Cologna. Acqua, è allarme «Pfas» in un pozzo che pesca in falda. La concentrazione di sostanze è sette volte superiore ai limiti consentiti dal ministero dell’Ambiente
Inquietante vicenda legata alla contaminazione delle acque di falda da Pfas. Questa volta si tratta di un pozzo a Cologna di cui ufficialmente nessuno conosce l’esistenza ma le cui acque, fatte analizzare dal proprietario, hanno un livello di inquinamento elevatissimo. Il contenuto di Pfas, infatti, è di quasi 7 volte oltre il limite massimo di riferimento secondo l’Istituto superiore di Sanità e validato dal ministero dell’Ambiente. Limite che, pur non valendo a livello nazionale, è purtroppo segnale di una terra «intossicata».

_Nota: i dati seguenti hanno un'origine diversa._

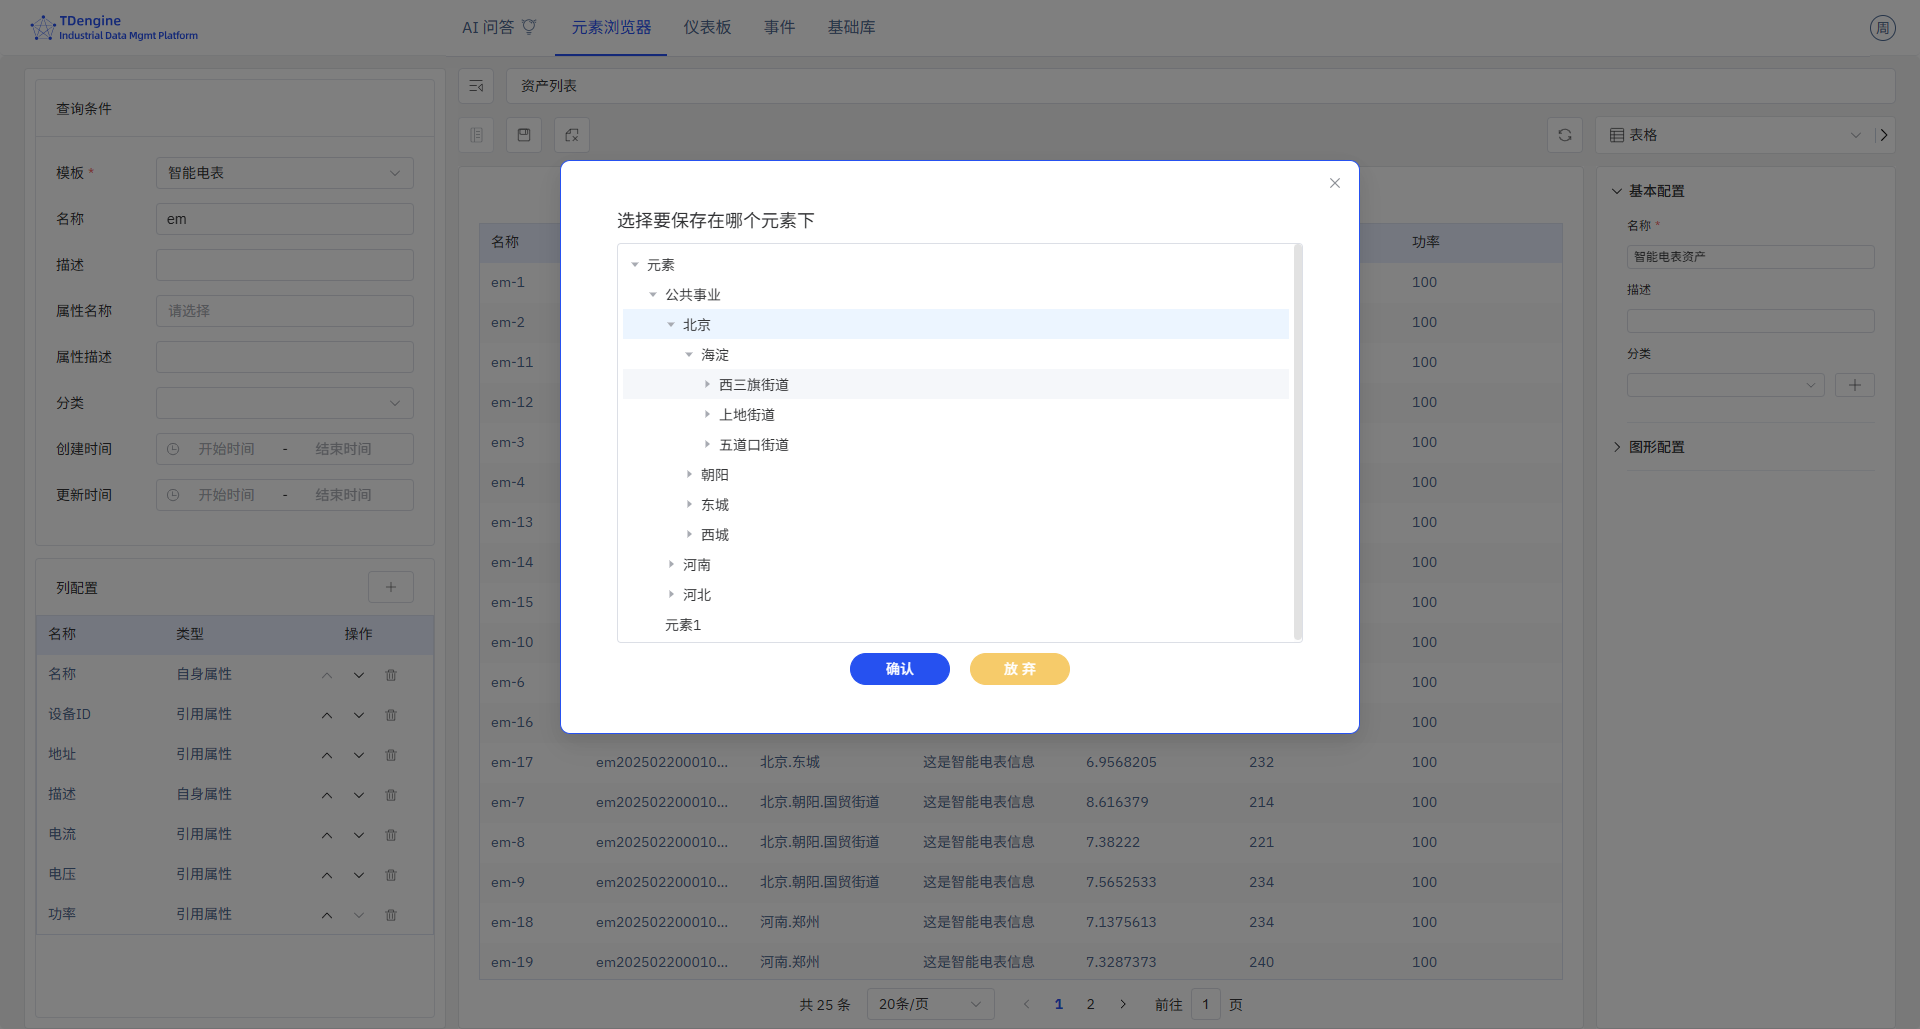
Task: Clear the list using the document-x icon
Action: (571, 134)
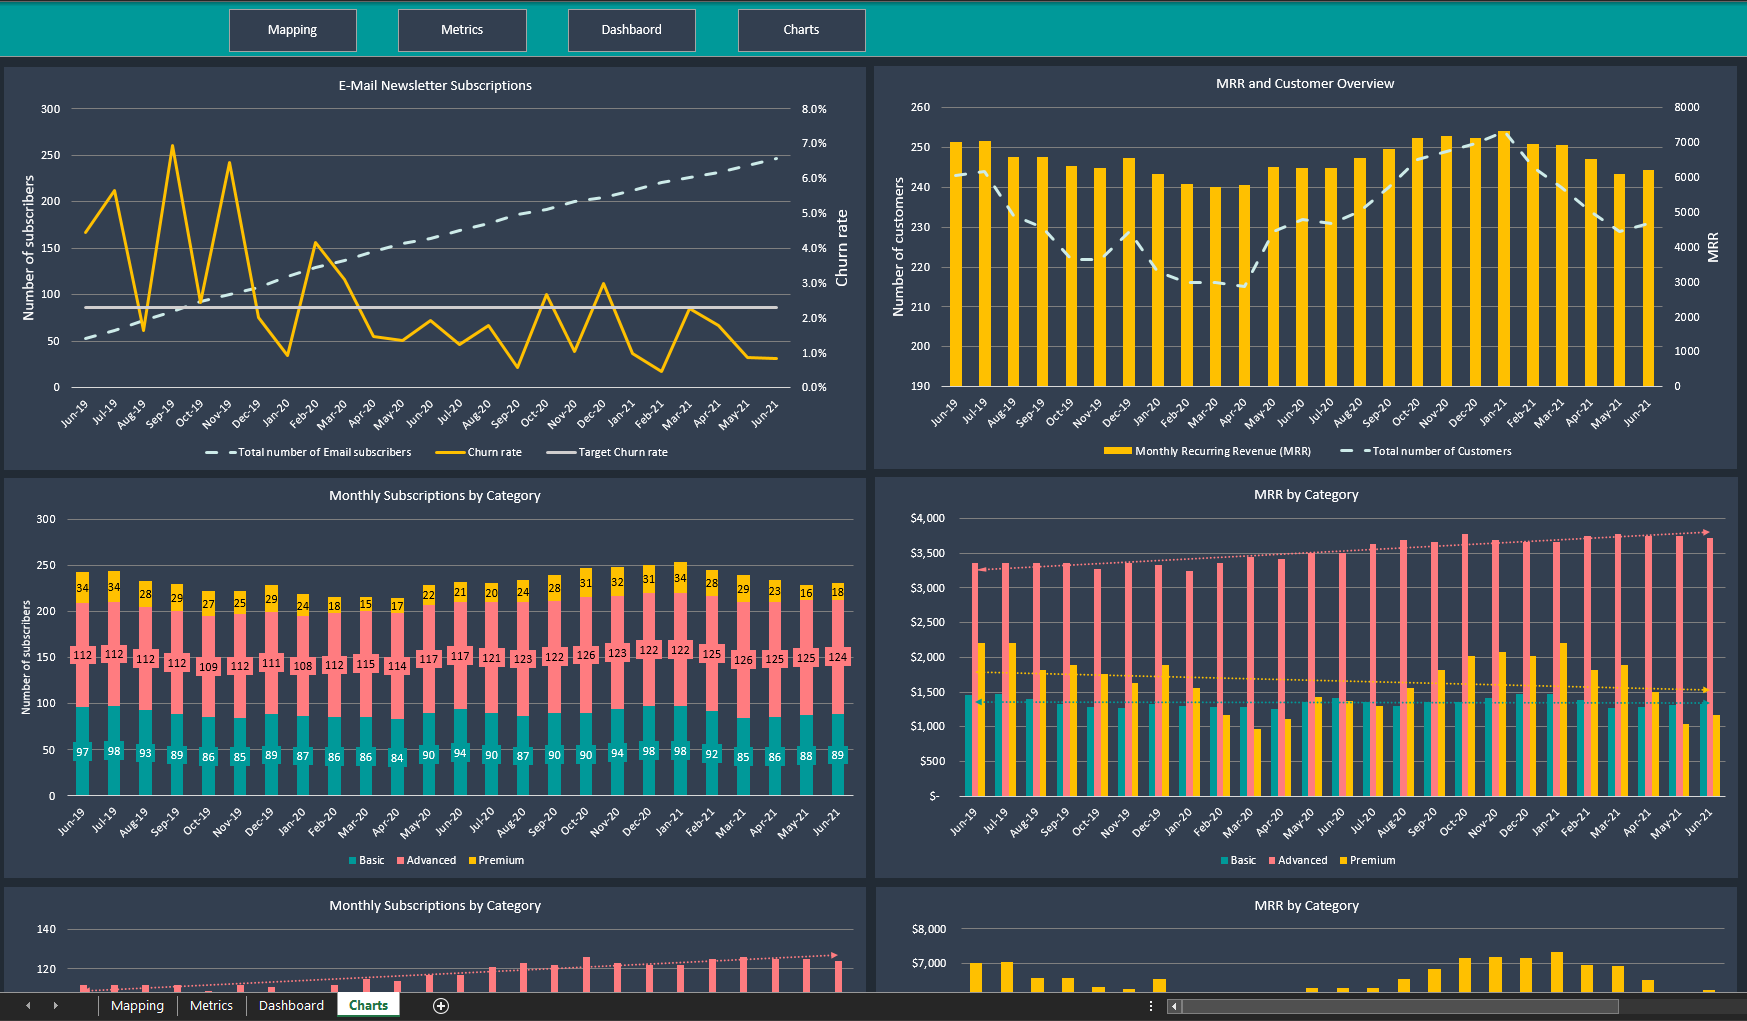Select the E-Mail Newsletter Subscriptions chart title
Screen dimensions: 1747x1021
[434, 85]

Il pozzo in questione è quindi totalmente fuori norma. I Pfoa, uno dei Pfas ritenuti potenzialmente più pericolosi per la salute, sono tre volte sopra i parametri: ce ne sono più di 1500 nanogrammi per litro rispetto ai 500 massimi previsti. Questo è uno dei composti che fanno parte della famiglia delle sostanze perfluoro-alchiliche che la ditta che viene ritenuta dalla Regione come la principale fonte dell’inquinamento, la Miteni di Trissino, afferma di non produrre più dal 2011. Nelle acque del pozzo, però, sono stati trovati anche altri sei Pfas, la cui somma è di quasi 3350 nanogrammi, rispetto ai 500 massimi possibili. Tutti e sei sono a catena corta di carbonio – come quelli che produce ora la Miteni – e quindi hanno una vita minore dei primi. Che il pozzo peschi da una falda inquinata è, dunque, indubbio. A creare perplessità è la sua natura.

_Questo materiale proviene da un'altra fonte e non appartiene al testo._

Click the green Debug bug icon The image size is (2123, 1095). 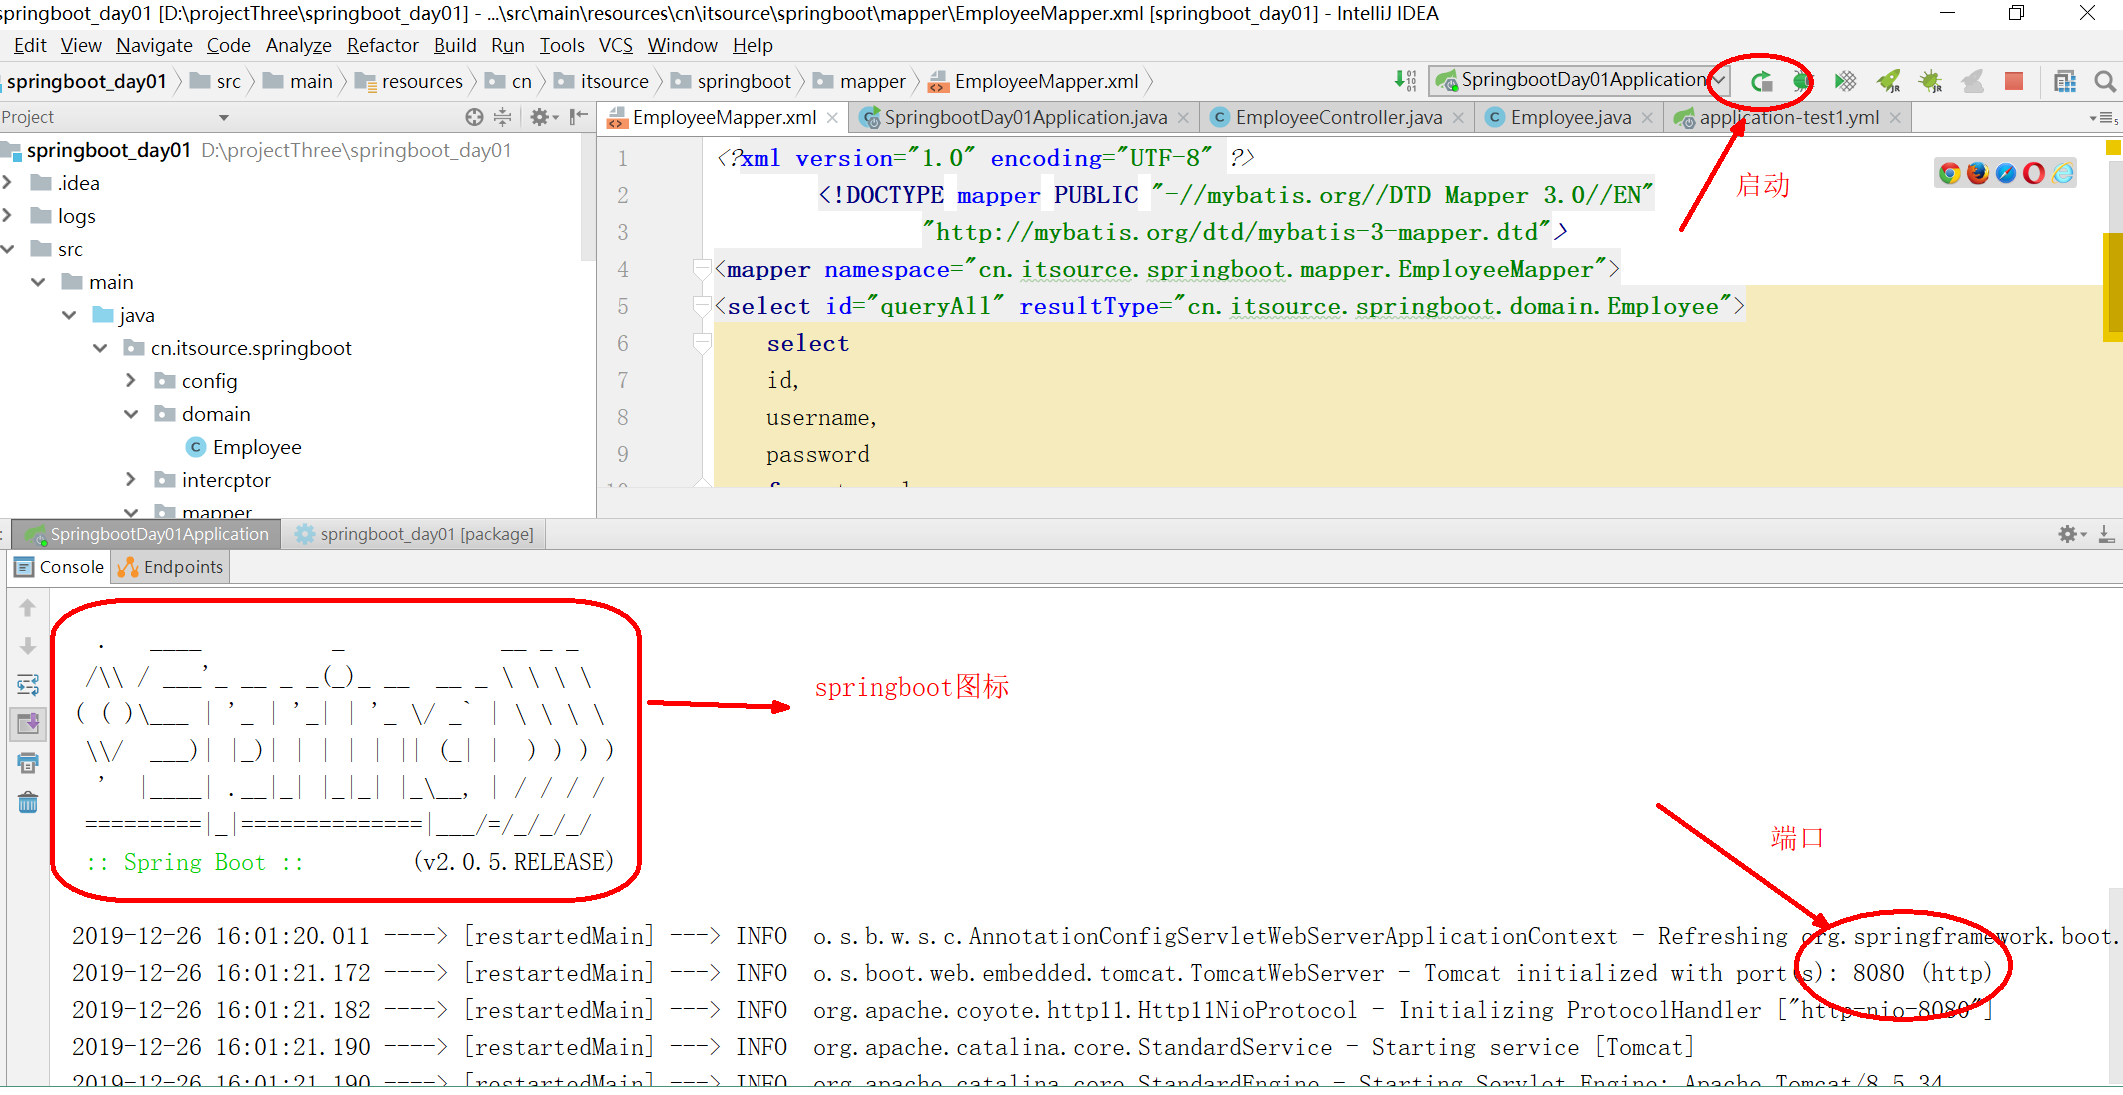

Si tratta, infatti, di un impianto che è a pochi metri di profondità, una decina, e non molto distante dallo scolo Ronego che nasce a Spessa di Cologna ed è alimentato dalle acque che scendono da Lonigo, nel Vicentino. «Il Ronego», spiega il direttore del Consorzio di bonifica Alta pianura veneta Gianfranco Battistello, «ha sempre avuto una portata molto esigua. Anni fa abbiamo addirittura deciso, pur di renderlo utile per l’irrigazione, di realizzare una condotta con un impianto di sollevamento al fine di pompare a monte acqua pulita che arriva dall’Adige, tramite il Leb». Battistello, quindi, esclude che la grave contaminazione del pozzo sia dovuta ad una dispersione del Ronego. «Quello che posso dire», conclude, «è che lì c’è una falda fatta in modo molto particolare e complesso, il che rende a mio avviso impossibile dire con certezza da dove arrivano i Pfas in quel punto». A rendere ancora più intricata la questione è il fatto che questo pozzo è uno dei tanti, probabilmente la maggioranza, che non sono censiti. Negli anni scorsi la Regione avviò una mappatura dei pozzi per verificare quale sia l’effettivo utilizzo d’acqua. L’iniziativa ebbe un effetto limitato ed ora scegliere di denunciare l’esistenza di un pozzo, che va fatta al Genio Civile, significa rischiare una multa, che può essere di poche centinaia come di decine di migliaia di euro, e, addirittura, di dover rispondere, nel peggiore dei casi, del reato penale di furto d’acqua. Una situazione che è nota da tempo ma che sino ad ora non è stata oggetto di provvedimenti particolari. Anche se in Regione spiegano che per quanto riguarda i pozzi a servizio delle aziende agricole ci sarà un incontro con le categorie produttive. Tenuto conto di tutte queste situazioni, non è affatto casuale che amministratori ed ambientalisti concordino nel chiedere che vengano presi provvedimenti perché emerga l’esistenza di pozzi clandesini. Il primo a chiedere che la Regione studi soluzioni ad hoc è stato l’ex sindaco di Cologna Silvano Seghetto. L’attuale, il leghista Manuel Scalzotto, ha detto di aver parlato recentemente in Regione di questa situazione: «Stanno cercando le risorse per sostenere questa operazione», spiega. «E necessaria una moratoria», dice il portavoce del comitato Acqua libera dai Pfas Piergiorgio Boscagin.